I guess what surprised me is I would almost expect it to look something like
this...

template <> vec<3,int> ::vec(template <> const vec<3,float> &v) :
x(int(v.x+.5f)),y(int(v.y+.5f)),z(int(v.z+.5f)) {}

I can tell that is silly but still.

------
erichocean
If anyone has a link that shows the Vulkan equivalent (e.g. how pipeline
states might be implemented, etc.) I would really appreciate it.

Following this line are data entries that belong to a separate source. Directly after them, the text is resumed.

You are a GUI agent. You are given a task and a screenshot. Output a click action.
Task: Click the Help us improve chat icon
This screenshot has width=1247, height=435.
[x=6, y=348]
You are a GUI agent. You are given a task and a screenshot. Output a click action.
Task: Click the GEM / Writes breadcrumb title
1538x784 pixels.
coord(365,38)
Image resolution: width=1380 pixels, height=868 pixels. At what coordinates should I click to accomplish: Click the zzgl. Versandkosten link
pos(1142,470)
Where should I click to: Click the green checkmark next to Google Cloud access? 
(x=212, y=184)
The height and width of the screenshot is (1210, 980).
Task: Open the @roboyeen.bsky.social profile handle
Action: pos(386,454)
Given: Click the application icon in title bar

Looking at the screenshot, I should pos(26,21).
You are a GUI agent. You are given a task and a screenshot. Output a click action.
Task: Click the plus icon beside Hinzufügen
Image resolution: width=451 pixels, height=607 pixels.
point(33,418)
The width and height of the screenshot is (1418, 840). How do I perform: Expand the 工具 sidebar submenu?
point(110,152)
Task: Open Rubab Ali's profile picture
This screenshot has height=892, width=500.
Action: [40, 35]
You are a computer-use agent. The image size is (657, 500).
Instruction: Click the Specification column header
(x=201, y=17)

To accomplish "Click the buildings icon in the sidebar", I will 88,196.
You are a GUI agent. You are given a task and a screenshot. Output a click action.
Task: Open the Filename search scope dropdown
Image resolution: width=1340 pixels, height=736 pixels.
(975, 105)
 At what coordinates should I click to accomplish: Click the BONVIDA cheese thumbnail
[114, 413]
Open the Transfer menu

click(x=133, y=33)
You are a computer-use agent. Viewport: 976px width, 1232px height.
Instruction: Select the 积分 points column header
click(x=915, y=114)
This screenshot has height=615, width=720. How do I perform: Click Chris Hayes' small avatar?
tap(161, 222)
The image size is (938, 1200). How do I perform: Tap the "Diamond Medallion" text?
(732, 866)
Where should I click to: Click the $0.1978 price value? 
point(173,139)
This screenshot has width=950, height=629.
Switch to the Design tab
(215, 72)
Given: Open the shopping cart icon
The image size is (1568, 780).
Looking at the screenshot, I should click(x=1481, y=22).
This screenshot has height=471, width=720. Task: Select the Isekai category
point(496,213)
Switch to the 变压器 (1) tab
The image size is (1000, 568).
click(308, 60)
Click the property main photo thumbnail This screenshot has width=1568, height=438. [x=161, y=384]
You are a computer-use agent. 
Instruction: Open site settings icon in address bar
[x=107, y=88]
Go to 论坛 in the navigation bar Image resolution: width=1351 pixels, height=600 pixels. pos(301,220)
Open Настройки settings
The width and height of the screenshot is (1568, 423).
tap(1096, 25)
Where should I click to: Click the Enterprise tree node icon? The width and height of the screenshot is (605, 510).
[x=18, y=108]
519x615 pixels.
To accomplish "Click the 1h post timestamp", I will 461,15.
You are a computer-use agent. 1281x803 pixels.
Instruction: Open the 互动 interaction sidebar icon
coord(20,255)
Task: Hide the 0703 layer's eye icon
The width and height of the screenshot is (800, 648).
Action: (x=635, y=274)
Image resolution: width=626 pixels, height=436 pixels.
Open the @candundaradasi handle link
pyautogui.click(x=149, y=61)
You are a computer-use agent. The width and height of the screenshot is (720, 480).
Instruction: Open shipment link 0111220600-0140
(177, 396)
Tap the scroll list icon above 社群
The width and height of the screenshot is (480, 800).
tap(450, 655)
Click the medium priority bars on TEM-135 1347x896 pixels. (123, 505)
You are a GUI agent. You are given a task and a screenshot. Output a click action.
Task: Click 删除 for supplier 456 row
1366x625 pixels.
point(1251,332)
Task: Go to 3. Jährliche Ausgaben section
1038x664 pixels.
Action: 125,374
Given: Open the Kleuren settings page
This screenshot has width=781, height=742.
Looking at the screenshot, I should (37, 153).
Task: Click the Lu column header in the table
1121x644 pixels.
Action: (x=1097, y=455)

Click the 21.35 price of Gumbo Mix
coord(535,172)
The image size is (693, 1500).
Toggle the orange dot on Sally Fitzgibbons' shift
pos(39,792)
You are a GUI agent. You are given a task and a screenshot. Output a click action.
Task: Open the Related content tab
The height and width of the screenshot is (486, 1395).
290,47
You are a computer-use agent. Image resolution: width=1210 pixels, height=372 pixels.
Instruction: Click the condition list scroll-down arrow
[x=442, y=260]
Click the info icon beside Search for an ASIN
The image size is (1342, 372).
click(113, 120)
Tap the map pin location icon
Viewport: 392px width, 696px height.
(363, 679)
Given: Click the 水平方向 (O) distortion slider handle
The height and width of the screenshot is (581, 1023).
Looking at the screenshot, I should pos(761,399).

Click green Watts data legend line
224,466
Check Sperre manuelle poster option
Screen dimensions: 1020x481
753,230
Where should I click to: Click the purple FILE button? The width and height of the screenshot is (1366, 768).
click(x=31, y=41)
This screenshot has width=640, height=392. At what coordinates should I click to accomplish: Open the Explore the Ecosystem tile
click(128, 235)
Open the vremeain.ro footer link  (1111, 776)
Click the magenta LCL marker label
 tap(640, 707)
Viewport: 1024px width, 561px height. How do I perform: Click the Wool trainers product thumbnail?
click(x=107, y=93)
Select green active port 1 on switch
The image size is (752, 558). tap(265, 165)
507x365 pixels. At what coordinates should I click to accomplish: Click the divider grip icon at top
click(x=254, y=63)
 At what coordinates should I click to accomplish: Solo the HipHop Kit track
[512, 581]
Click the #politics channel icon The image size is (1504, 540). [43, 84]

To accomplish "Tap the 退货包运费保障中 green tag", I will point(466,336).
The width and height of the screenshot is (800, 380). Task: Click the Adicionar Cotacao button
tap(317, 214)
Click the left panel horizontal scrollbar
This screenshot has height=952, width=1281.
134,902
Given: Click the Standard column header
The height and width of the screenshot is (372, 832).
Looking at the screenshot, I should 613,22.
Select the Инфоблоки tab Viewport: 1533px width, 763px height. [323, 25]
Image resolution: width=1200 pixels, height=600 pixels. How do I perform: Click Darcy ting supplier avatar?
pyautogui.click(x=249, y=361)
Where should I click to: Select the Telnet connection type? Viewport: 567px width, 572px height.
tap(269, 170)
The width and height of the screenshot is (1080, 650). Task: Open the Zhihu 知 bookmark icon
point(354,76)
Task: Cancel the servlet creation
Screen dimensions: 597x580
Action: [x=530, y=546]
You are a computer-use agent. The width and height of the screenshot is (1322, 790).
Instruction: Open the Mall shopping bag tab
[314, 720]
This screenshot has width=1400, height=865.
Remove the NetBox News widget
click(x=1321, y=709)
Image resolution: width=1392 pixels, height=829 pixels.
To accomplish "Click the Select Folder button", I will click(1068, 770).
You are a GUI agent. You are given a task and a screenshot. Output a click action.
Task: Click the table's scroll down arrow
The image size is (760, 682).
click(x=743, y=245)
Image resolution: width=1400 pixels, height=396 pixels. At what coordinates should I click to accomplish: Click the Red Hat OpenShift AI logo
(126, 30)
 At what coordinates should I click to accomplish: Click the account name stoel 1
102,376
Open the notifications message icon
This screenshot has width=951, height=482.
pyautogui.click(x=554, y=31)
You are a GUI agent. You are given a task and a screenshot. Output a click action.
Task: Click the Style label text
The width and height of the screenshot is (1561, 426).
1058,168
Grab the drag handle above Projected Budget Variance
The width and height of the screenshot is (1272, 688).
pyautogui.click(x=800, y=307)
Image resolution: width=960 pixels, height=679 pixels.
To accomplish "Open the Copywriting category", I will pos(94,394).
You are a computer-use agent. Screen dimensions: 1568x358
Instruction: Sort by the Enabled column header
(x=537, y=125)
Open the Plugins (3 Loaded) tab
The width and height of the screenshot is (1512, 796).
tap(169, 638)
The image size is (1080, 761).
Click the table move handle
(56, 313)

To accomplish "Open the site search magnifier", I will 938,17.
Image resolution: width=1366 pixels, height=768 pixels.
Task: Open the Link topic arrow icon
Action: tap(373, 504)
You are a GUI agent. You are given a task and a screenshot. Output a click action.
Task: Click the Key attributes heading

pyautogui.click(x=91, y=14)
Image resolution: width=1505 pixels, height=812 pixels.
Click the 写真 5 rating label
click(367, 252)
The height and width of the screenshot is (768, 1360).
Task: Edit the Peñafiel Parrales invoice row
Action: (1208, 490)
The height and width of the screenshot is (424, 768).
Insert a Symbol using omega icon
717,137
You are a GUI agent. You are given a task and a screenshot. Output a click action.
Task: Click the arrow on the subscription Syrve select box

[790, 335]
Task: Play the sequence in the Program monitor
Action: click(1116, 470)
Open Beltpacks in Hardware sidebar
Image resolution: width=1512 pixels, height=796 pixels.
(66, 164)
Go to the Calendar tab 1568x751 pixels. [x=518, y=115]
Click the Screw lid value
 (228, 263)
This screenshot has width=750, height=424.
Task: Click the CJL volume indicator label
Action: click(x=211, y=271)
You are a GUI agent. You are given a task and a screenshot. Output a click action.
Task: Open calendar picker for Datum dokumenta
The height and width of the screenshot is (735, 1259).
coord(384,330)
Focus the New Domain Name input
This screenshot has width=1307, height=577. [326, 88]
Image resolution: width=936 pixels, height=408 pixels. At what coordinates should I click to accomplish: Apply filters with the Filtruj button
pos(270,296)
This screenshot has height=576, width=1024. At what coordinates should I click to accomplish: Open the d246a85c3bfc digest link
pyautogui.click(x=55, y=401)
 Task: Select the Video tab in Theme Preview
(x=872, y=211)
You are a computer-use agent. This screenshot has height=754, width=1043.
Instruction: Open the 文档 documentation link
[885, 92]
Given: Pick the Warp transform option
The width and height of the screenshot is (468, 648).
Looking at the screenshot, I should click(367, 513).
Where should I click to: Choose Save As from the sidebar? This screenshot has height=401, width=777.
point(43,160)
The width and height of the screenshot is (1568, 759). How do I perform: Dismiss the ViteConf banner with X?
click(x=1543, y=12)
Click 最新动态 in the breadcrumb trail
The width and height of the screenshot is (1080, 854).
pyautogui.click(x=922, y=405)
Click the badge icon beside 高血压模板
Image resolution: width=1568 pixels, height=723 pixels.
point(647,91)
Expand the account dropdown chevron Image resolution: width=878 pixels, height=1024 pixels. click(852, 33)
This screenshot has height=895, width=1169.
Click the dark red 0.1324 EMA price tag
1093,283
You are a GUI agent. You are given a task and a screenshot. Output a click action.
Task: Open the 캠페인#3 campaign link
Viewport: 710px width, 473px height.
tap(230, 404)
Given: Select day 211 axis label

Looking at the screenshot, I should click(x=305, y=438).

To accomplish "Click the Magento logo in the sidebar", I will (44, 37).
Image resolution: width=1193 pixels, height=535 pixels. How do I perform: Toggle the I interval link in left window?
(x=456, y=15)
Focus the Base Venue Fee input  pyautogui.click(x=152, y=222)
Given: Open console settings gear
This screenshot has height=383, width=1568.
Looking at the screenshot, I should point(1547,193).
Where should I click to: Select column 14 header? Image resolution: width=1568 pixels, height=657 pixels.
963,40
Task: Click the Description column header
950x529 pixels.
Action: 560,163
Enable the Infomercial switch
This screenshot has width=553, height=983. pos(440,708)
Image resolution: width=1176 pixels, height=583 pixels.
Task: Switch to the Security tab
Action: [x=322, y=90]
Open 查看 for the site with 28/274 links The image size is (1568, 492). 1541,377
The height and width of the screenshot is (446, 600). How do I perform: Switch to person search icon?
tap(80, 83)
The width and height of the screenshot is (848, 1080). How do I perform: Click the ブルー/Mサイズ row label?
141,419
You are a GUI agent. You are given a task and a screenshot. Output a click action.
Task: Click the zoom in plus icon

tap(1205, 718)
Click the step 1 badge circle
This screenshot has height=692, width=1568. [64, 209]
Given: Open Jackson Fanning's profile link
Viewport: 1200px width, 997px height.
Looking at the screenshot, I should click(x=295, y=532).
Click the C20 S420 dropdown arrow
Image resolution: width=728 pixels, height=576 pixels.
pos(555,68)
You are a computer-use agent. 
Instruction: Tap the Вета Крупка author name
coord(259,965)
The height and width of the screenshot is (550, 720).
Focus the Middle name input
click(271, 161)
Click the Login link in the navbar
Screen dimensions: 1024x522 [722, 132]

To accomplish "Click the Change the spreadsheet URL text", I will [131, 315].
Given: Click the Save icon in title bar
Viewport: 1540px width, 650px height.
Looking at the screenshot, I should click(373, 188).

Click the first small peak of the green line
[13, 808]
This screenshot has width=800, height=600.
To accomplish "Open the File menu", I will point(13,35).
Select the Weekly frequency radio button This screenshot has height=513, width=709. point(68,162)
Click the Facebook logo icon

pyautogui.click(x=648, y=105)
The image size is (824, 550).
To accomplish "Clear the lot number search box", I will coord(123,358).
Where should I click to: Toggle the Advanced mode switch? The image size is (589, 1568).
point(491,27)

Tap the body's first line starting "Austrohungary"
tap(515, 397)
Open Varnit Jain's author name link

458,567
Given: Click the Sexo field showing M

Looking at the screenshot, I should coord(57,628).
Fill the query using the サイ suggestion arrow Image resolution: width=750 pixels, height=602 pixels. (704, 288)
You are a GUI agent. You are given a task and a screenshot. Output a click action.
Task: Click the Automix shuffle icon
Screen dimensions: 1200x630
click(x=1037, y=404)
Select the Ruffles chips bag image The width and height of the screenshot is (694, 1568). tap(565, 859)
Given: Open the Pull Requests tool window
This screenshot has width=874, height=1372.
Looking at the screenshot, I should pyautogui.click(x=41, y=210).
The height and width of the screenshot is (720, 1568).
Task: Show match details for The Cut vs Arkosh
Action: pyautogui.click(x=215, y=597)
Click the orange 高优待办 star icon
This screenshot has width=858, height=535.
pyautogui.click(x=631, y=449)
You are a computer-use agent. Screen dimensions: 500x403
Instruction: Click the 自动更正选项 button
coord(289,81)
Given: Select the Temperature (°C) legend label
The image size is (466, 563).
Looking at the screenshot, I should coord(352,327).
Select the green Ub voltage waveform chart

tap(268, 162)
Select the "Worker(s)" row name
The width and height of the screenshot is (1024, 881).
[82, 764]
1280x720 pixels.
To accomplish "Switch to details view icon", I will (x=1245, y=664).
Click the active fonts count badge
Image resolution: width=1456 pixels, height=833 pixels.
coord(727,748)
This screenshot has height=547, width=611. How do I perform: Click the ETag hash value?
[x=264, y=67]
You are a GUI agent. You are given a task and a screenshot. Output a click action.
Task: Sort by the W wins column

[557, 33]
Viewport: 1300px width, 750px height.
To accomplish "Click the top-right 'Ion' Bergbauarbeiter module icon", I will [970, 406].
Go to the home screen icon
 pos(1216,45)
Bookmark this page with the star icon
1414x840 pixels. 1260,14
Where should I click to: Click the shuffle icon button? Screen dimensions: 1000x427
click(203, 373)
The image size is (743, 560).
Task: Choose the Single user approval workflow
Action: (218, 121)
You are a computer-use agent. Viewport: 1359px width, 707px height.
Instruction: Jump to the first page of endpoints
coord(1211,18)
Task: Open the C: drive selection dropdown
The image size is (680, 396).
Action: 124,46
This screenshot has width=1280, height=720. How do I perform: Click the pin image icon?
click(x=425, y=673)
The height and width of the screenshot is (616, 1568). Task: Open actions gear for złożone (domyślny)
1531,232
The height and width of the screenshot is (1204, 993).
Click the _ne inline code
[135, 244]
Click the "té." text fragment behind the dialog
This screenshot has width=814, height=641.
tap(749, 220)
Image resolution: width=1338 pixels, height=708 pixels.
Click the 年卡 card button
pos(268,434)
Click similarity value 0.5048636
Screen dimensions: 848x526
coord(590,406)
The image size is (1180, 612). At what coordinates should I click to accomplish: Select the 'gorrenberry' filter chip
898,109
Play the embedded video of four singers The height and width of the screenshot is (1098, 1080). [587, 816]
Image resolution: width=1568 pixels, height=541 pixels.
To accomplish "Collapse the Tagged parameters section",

In particular, I'm very curious how tile-based deferred rendering wound
interact (positively!) with a Vulkan software rendering implementation by
keeping all tile buffers for a render pass in the on-chip cache of a modern
Intel CPU. It seems like Vulkan provides a better API for a software rendering
than OpenGL for that reason, and I'd like to see that confirmed one way or the
other.

------
riazrizvi
OpenGL is partly these widely available graphics algorithms. Thank you for
explaining them so well here. OpenGL also has a particular architecture that
provides concurrency and extensibility among other things. If we are talking
about OpenGL specifically vs other Rendering Engines, then it would be good to
explain the architecture to help folks understand the reasons why OpenGL is so
widely used.

------
lbenes
Will this teach you how shader-based OpenGL works or the older fixed function
pipeline rendering method?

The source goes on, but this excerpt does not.